*** Task input ***
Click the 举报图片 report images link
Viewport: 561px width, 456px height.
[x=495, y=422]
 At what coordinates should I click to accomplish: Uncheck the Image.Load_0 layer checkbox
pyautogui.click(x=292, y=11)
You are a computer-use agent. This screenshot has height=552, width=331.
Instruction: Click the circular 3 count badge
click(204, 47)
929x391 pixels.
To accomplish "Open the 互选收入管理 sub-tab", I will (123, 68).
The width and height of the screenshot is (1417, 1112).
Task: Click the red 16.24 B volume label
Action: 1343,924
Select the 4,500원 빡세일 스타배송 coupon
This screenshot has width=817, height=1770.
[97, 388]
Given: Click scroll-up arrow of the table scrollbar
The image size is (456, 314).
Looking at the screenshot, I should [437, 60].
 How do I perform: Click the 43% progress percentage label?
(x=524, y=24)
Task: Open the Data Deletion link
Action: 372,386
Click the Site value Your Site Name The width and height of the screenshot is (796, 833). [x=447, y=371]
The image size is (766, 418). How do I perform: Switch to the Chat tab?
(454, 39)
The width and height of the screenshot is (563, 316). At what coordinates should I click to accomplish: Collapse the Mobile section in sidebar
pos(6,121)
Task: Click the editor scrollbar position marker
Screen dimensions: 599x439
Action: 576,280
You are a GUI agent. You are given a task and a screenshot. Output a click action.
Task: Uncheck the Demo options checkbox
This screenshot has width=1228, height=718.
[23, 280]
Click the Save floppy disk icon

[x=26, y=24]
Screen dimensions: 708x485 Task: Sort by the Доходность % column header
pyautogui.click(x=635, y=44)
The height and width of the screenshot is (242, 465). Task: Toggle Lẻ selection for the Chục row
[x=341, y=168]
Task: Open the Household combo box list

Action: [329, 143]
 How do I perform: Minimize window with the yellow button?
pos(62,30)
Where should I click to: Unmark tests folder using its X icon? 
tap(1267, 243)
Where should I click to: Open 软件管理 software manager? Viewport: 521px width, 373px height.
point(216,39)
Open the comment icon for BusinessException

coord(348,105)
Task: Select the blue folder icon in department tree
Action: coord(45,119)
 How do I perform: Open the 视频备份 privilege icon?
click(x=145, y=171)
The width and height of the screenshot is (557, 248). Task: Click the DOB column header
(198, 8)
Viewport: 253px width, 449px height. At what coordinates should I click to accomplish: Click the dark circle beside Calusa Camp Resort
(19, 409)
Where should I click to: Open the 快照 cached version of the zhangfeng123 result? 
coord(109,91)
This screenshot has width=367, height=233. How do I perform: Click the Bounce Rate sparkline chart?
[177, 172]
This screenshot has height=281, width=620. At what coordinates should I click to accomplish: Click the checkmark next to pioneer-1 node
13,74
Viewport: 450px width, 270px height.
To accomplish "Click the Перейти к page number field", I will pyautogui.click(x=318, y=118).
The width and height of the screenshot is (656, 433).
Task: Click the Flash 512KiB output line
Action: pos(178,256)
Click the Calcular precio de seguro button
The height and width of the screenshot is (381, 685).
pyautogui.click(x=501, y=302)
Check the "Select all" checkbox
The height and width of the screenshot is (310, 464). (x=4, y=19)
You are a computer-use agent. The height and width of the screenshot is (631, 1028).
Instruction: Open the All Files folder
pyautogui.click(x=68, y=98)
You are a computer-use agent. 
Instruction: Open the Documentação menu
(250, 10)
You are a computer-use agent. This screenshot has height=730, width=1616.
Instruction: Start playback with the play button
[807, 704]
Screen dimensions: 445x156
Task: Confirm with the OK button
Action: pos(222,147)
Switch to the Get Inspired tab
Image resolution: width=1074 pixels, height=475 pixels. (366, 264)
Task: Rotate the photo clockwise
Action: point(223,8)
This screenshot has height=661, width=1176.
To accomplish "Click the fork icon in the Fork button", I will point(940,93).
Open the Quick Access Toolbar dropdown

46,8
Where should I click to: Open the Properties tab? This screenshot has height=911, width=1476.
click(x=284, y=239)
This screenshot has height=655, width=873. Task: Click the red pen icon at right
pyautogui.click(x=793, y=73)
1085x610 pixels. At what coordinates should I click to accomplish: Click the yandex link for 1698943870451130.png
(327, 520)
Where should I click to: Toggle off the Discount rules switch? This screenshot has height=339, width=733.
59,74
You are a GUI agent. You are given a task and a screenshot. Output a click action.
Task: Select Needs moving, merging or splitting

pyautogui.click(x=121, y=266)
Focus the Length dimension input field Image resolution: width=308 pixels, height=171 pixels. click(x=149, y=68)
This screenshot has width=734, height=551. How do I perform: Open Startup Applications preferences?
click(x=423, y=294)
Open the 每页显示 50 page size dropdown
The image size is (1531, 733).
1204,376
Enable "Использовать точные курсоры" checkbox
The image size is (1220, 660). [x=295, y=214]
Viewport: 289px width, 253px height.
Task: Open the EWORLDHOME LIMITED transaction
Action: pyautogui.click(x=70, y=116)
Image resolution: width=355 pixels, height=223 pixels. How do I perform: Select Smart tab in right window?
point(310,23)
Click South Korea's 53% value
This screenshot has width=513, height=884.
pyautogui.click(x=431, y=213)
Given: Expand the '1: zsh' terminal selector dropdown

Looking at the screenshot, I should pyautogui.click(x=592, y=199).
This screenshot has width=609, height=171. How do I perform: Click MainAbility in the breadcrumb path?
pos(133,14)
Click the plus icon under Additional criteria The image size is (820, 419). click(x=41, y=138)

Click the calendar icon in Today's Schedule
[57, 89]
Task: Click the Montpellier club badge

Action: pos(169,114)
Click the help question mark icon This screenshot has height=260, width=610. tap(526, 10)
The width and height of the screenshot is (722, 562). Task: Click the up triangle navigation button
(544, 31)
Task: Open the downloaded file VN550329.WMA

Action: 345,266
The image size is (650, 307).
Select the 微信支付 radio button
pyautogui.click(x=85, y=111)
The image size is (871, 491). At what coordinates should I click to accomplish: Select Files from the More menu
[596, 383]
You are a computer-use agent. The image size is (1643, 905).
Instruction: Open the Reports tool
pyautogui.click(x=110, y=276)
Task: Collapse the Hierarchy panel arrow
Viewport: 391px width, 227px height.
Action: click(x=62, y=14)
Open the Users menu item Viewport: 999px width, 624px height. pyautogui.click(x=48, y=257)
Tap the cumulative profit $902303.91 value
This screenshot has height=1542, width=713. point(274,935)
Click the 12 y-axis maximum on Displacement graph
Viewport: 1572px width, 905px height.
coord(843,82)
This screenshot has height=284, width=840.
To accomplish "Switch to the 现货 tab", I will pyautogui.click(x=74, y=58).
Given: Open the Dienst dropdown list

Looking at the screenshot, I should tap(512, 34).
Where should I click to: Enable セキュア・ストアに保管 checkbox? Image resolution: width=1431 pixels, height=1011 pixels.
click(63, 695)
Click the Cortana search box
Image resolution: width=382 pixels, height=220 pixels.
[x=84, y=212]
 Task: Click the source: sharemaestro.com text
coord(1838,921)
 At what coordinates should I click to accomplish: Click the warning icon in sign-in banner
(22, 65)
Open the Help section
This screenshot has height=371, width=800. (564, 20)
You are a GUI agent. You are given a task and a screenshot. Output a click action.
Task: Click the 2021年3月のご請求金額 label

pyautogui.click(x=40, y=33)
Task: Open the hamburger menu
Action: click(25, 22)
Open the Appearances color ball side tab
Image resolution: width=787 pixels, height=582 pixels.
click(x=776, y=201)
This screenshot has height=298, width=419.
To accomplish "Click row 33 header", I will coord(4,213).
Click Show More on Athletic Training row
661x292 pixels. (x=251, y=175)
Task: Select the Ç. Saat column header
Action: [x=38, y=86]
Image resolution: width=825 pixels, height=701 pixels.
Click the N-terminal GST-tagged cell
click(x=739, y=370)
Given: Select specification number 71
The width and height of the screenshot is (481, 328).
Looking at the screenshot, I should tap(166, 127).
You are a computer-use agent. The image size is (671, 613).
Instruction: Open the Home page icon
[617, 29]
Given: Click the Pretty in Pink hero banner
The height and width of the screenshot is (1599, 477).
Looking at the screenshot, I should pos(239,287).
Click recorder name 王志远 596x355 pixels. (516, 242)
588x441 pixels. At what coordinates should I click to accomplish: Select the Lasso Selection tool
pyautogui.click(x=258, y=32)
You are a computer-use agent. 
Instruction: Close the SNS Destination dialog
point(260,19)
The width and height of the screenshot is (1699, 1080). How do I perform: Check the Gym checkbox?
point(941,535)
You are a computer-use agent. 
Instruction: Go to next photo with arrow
***
Reproduce, without any alteration, the stretch of the data above from the line containing "Click the Calcular precio de seguro button" through the line containing "Action: pos(222,147)", including both of those lines.

= The answer =
Click the Calcular precio de seguro button
The height and width of the screenshot is (381, 685).
pyautogui.click(x=501, y=302)
Check the "Select all" checkbox
The height and width of the screenshot is (310, 464). (x=4, y=19)
You are a computer-use agent. The height and width of the screenshot is (631, 1028).
Instruction: Open the All Files folder
pyautogui.click(x=68, y=98)
You are a computer-use agent. 
Instruction: Open the Documentação menu
(250, 10)
You are a computer-use agent. This screenshot has height=730, width=1616.
Instruction: Start playback with the play button
[807, 704]
Screen dimensions: 445x156
Task: Confirm with the OK button
Action: pos(222,147)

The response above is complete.